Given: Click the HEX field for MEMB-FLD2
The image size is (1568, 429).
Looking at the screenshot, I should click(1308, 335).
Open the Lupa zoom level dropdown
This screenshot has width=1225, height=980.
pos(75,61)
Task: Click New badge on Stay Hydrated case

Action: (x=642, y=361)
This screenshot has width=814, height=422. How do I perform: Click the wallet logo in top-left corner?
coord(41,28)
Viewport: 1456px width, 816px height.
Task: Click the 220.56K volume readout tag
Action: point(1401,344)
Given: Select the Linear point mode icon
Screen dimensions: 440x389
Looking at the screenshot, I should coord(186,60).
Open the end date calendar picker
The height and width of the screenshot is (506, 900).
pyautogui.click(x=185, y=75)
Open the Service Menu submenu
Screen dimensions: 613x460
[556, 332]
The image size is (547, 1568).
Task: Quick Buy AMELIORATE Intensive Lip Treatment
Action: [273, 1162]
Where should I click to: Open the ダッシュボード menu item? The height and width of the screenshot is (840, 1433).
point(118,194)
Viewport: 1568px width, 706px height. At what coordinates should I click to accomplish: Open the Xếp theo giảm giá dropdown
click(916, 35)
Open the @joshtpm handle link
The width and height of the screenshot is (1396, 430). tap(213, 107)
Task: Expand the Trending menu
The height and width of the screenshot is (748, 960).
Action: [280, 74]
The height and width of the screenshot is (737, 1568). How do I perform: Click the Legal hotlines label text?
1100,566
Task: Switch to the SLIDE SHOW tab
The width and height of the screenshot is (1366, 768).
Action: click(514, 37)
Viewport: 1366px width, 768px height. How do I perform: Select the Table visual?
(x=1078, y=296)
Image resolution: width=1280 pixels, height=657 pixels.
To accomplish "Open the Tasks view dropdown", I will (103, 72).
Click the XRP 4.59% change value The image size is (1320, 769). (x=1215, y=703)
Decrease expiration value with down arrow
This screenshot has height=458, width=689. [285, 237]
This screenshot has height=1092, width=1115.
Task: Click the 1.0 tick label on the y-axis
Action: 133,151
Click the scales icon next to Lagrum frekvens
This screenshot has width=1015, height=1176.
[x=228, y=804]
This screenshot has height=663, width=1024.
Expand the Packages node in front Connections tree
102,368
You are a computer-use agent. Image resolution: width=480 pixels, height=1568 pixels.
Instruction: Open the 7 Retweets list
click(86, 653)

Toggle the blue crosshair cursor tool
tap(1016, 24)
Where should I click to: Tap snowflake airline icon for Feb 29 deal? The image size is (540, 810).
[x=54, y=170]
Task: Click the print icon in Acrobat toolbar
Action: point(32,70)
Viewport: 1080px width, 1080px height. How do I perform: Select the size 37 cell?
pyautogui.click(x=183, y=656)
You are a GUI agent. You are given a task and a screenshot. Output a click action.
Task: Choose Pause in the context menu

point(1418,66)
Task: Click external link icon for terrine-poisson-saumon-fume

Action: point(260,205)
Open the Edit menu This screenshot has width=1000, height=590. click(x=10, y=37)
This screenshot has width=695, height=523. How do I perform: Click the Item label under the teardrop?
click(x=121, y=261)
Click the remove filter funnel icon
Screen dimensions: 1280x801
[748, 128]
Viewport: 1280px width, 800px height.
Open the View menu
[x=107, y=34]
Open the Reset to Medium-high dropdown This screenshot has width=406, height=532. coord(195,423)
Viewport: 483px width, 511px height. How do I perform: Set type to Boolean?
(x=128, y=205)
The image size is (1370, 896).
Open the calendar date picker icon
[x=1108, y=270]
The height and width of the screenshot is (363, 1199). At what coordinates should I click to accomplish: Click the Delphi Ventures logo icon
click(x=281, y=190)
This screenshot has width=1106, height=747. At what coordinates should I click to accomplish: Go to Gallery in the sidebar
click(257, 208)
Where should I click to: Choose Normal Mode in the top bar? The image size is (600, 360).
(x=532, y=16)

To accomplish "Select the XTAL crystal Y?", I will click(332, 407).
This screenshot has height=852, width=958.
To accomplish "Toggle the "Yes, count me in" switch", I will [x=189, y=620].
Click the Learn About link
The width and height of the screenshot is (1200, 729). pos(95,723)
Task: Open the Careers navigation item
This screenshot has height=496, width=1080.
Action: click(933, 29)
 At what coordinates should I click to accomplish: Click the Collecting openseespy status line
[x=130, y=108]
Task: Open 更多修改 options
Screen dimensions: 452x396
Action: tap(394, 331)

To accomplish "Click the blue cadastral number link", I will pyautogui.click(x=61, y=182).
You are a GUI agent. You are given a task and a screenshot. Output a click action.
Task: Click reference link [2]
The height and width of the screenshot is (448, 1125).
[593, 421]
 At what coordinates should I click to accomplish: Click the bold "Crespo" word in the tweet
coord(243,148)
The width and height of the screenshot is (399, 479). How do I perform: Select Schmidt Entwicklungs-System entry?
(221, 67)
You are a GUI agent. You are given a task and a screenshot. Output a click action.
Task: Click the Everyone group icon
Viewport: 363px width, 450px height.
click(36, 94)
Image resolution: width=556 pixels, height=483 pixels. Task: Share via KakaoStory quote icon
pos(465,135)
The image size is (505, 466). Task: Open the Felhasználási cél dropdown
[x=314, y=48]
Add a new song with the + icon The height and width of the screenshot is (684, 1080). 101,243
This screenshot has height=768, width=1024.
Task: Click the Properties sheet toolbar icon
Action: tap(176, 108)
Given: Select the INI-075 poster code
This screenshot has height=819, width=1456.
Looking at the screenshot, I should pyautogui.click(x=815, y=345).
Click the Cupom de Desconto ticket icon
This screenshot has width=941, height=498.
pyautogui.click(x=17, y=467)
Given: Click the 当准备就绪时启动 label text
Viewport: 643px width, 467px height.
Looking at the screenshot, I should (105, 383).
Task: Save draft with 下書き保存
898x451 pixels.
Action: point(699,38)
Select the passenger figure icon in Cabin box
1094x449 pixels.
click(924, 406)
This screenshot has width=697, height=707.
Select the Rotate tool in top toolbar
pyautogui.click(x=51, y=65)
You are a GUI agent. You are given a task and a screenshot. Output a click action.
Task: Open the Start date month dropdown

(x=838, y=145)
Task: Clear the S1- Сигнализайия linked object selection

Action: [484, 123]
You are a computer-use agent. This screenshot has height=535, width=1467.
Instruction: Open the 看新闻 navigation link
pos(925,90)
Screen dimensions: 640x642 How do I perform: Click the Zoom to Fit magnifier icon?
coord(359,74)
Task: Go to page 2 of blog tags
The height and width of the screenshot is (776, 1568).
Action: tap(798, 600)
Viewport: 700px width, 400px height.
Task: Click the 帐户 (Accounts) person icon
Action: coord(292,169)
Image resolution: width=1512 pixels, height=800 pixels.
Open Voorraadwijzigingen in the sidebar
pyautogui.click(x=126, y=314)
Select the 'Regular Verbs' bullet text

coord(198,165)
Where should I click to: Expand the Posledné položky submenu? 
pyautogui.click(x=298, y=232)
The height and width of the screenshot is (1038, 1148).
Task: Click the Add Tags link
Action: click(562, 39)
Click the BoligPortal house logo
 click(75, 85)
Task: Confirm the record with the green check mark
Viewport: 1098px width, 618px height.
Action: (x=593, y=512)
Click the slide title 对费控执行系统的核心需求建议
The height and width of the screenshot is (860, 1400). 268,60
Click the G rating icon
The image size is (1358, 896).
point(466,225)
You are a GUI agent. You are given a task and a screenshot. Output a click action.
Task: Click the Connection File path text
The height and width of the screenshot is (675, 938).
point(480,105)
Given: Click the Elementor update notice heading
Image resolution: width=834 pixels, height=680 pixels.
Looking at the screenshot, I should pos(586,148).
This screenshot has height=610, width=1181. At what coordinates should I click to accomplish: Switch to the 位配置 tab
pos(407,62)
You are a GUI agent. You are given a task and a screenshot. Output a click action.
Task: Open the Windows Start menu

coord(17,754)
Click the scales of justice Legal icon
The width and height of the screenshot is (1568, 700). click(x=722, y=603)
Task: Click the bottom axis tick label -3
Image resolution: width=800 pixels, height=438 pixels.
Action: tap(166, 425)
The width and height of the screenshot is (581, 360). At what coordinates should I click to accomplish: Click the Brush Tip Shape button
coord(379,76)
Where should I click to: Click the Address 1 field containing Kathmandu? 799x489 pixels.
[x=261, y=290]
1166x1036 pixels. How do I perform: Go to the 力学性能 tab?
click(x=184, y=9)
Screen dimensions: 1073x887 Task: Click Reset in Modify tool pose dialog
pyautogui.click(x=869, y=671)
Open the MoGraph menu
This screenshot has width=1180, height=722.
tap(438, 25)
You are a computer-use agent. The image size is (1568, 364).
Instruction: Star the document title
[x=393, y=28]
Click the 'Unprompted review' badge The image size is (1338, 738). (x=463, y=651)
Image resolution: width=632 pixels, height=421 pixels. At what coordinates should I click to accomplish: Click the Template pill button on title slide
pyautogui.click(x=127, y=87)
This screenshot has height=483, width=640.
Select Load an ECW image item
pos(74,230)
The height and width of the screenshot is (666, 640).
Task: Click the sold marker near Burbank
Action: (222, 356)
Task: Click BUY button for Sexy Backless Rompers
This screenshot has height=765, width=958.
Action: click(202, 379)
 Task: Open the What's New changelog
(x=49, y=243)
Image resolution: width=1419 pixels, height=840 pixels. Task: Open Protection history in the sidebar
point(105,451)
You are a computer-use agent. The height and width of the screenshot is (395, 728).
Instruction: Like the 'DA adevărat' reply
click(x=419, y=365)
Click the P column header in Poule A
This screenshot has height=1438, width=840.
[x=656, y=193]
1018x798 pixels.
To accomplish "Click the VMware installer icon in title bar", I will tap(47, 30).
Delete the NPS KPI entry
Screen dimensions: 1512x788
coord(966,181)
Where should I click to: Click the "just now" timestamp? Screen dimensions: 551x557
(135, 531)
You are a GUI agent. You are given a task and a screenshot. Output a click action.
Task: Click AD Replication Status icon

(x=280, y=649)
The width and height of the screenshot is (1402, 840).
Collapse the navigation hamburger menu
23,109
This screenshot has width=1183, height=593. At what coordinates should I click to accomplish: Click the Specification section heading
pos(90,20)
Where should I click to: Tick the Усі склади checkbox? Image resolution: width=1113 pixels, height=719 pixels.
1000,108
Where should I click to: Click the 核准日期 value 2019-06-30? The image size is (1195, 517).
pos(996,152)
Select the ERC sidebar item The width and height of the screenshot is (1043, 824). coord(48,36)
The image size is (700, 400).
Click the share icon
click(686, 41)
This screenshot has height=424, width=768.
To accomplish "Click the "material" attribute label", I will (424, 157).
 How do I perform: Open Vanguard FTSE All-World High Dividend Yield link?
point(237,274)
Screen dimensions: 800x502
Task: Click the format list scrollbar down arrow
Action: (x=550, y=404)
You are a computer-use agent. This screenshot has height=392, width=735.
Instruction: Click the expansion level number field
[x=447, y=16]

Problem description: Scan the records above. Return every line with "computer" in it.

Response to the exercise:
You are a computer-use agent. Image resolution: width=480 pixels, height=1568 pixels.
You are a computer-use agent. This screenshot has height=535, width=1467.
You are a computer-use agent. The image size is (1568, 364).
You are a computer-use agent. The height and width of the screenshot is (395, 728).
You are a computer-use agent. This screenshot has height=392, width=735.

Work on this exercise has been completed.